As shown in Fig. 9, the sizing part SZ is composed of upper and lower rolls 73 and 83 with the same upper and lower roll shape, and two sets of flat belts 70 and 80, which are divided into upper and lower parts. The upper and lower rolls 73 and 83 are driven to rotate by drive rollers 71, 72, 81, and 82 over a longer span than the group of upper and lower rolls. The belt is adjusted by adjusting the rolls to wrap the forming machine and the formed material 10. 9A shows the case of a large-diameter pipe, and FIG. 9B shows the case of a small-diameter pipe. However, the belt between the upper and lower rolls 73 and 83 is driven while being in contact with the molding machine, and is formed. The material 10 is pulled by a frictional force, and acts as a tension forming force on a formed portion.

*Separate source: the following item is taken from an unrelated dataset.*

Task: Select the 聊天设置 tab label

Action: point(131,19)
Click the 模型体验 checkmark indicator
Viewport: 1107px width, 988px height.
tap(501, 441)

As the guide rolls, right and left rolls of the same shape can be used, and two sets of belts with flat belts separated into left and right can be used.

Example 2

The fin path portion FS shown in FIG. 6 is formed by using the belt according to the present invention, and the guide belts 40 and 41 having the same shape on the left and right sides are used. The material 10 is formed into a substantially circular shape. Further, the fin pass portion FS shown in FIG. 7 uses guide rolls 50 and 51 having the same shape on the left and right, and uses the fin pass roll 52 which comes into contact with the opposed edge portion. The raw material 10 is formed by being held by guide rollers 50 and 51 on a flat belt 10 that has been deformed into a predetermined substantially circular shape, with the edge portion thereof abutting on a fin pass roller 52.

Example 3

The squeeze part SQ shown in FIG. 8 is formed by using the belt according to the present invention, and is used to deform the flat belt 10 into a circular shape with the same squeeze shoes 60, 61 on the left and right sides. The flat belt 10 is held in a predetermined circular shape by the pressing of the discs 60, 61 themselves and the injection from the apertures 62 provided on the inner surface of the arc of each squeeze disc 60, 61, and the material is held in the flat belt 10. The welding torch 63 is used for welding. Industrial applicability

In the present invention, as in the embodiments, a normal cold-hole forming apparatus is used, and a belt conveyer using a flammable flat belt is combined with the apparatus. Cold roll forming so that the band material is covered with a flat belt by passing it through allows localized concentrated loads to become distributed loads, without causing buckling or edge waves at the edges, and with good formability. It has the advantages of high speed molding, no scratches due to friction, and little wear on the tool.It also withstands high-speed operation for a long time without the need for adjustment technology due to wear. It is possible to efficiently manufacture a product having a similar sectional shape.